“Mis palabras”, una obra atravesada por la literatura, la discapacidad y el abuso en las relaciones de poder
Por Fernando Villalba

A veces el abuso se percibe concreto, manifiesto y sin vacilar. Toma la forma de gritos, de golpes y malos tratos, de violencia hecha carne. Pero otras, el abuso es tan complejo de registrar que puede pasar desapercibido por el entorno. Sin embargo, puertas adentro hay una advertencia, algo confuso que desorienta, que no tiene nombre aún, pero que es molesto y persistente. Este último escenario es el que representa “Mis palabras”, una obra de teatro dirigida por Marcelo Allasino. En 80 minutos, narra la importancia de las palabras ante una situación que empuja todo límite ético y moral, y de la que los espectadores somos testigos silenciosos.
Agostina Prato y Manuel Ramos encarnan a una alumna con discapacidad y a un profesor que se encuentran todas las semanas en un taller literario. Texto tras texto se va gestando un vínculo complejo en el que se involucran la escritura, la exploración de la sexualidad y la discapacidad; pero, sobre todo, el eje sobre el que se edifica el abuso: la relación de poder entre los protagonistas. Todo es atravesado por una experiencia artística increíblemente intensa. Tanto que, hacia el final, los aplausos del público se prolongaron por un minuto y medio.
“No parecía… extraña, salvo cierta insistencia con lo sexual, pero no me refiero solo a Cintia; sino que es una constante en ellos”, narra José Luis. La obra va y viene entre el desarrollo de los hechos y la interpretación posterior de los dos. “Lo fundamental es tratarlos con cariño y normalidad, como si no les pasara nada raro, ignorarlos aceptándolos y seguirles un poco el juego”.
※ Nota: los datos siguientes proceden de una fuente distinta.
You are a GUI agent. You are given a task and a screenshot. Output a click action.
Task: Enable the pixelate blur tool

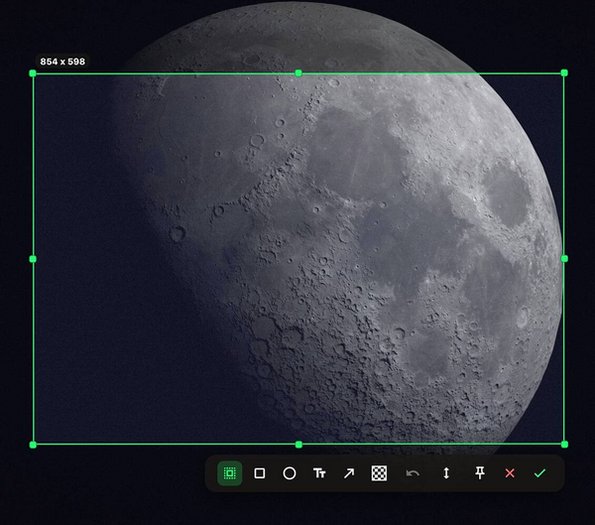(x=379, y=473)
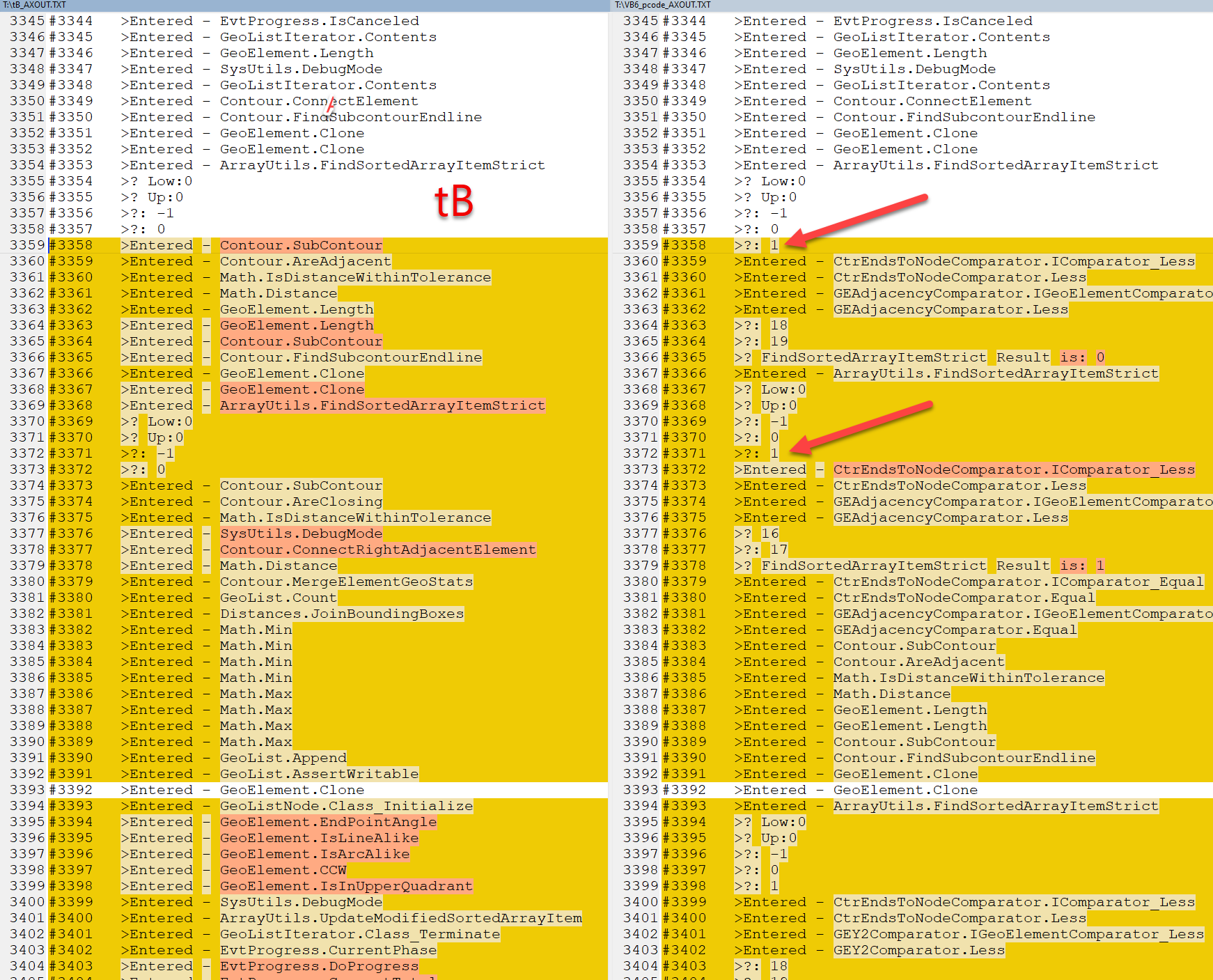This screenshot has height=980, width=1213.
Task: Click line number 3345 in left pane
Action: tap(26, 20)
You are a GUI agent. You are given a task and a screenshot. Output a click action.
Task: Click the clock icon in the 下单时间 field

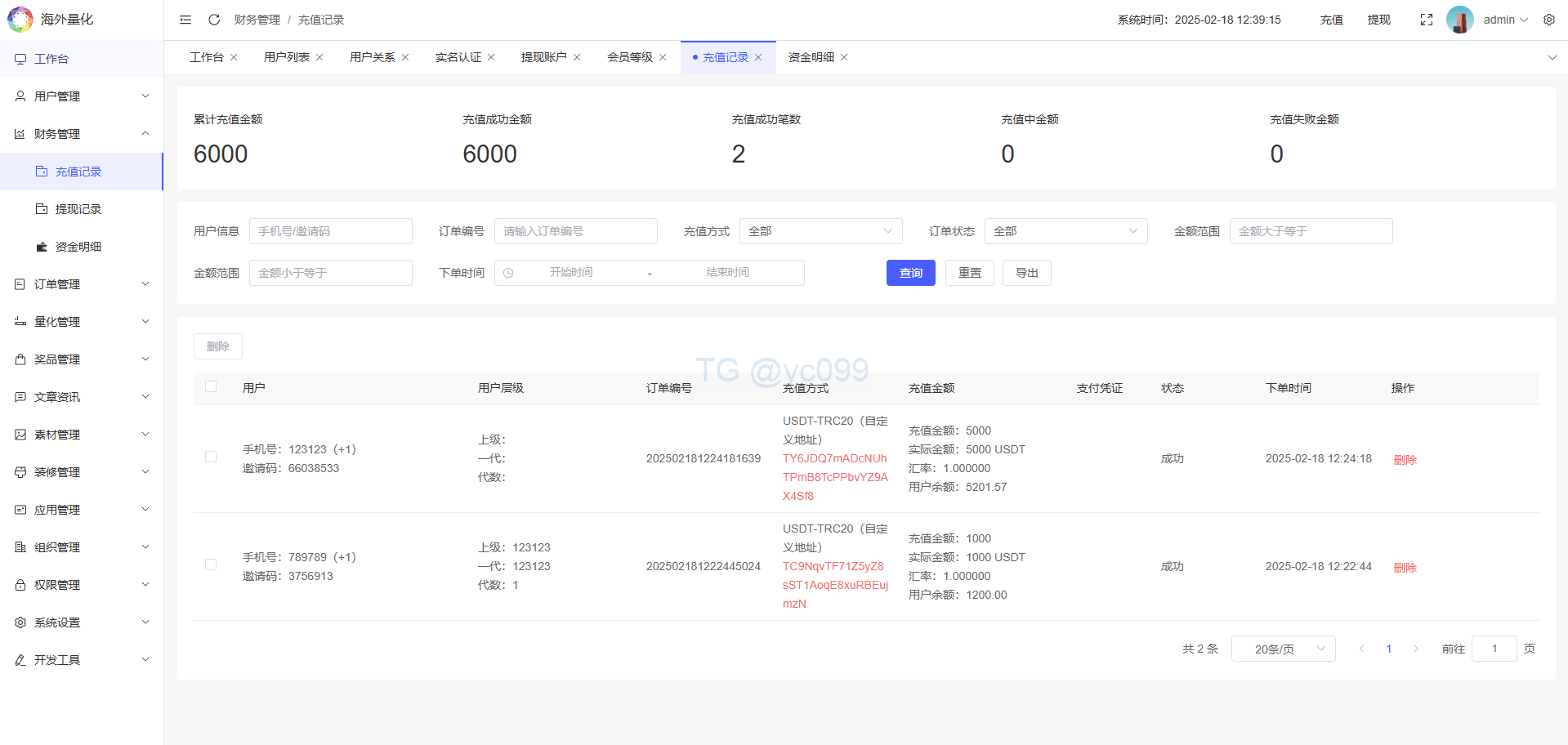pos(508,273)
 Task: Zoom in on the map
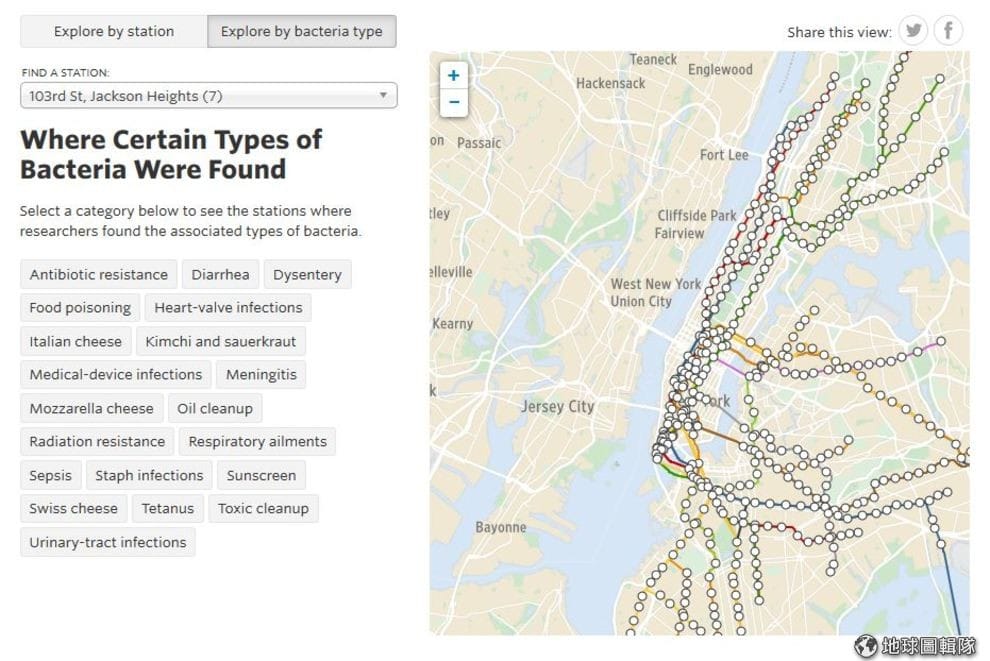click(x=453, y=76)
Foto de Luzmaira L Maldonado
Solo son dos en escena, pero dialogan múltiples voces. En apariencia son nada más que un detalle, pero sus intervenciones hacen al contexto: los compañeros de taller, la novia de él, y la directora de la institución que recomienda con aires de superioridad el libro sobre discapacidad “Cuando el otro soy yo”. Porque ese otro es Cintia, su discapacidad y su comportamiento percibido como una rareza, fruto de la distinción entre unos comportamientos normativos y unos que se desvían.
“Respira acompasada y lentamente. Él es así. Es tranquilo como un remanso y suave como una pechuga asada. Lo veo, me imagino bocados de cosas frescas […]. Su boca una sandía jugosa y chorreante […]. Y ahí, adelante, una salchicha alemana. Salada, sabrosa y ancha”. Ella utiliza la fantasía erótica como motor de la creatividad. Sin embargo, nota que lo que produce sin pudor no es bien recibido: “Darle paso a mis palabras no es apropiado. Entonces vuelvo a mi ejercicio de robar palabras de otros, de la biblioteca de papá. Los libros me piden que los tome y los haga míos. Que sus palabras se vuelvan mías”.
Lo difuso del límite entre lo fantasioso y lo que pasó en realidad resultan el gran atractivo de la obra: los cambios de iluminación, de vestuario, la distorsión de la voz y la ambientación juegan con el espectador y su interpretación respecto a qué escenas fueron reales y cuáles no, y de cómo se desarrollaron las secuencias de una situación que, consabidamente para quienes lo observamos al final, se tornó grave y que tiene un responsable.

Al terminar la obra, la palabra “abuso” no aflora enseguida. Está en la superficie pero no es tangible. Las conclusiones se sienten confusas y no es hasta después que uno registra que se trata de una analogía de la construcción de la realidad: se funda sobre hechos e interpretaciones sobre estos, de superposición de unas miradas y no de otras, de un yo, de otredades y de raros. Y, en medio, la verdad.
El reestreno de “Mis palabras” puede verse todos los domingos de junio a las 17 en El Excéntrico de la 18º (Lerma 420, CABA). Las entradas están disponibles en Alternativa Teatral.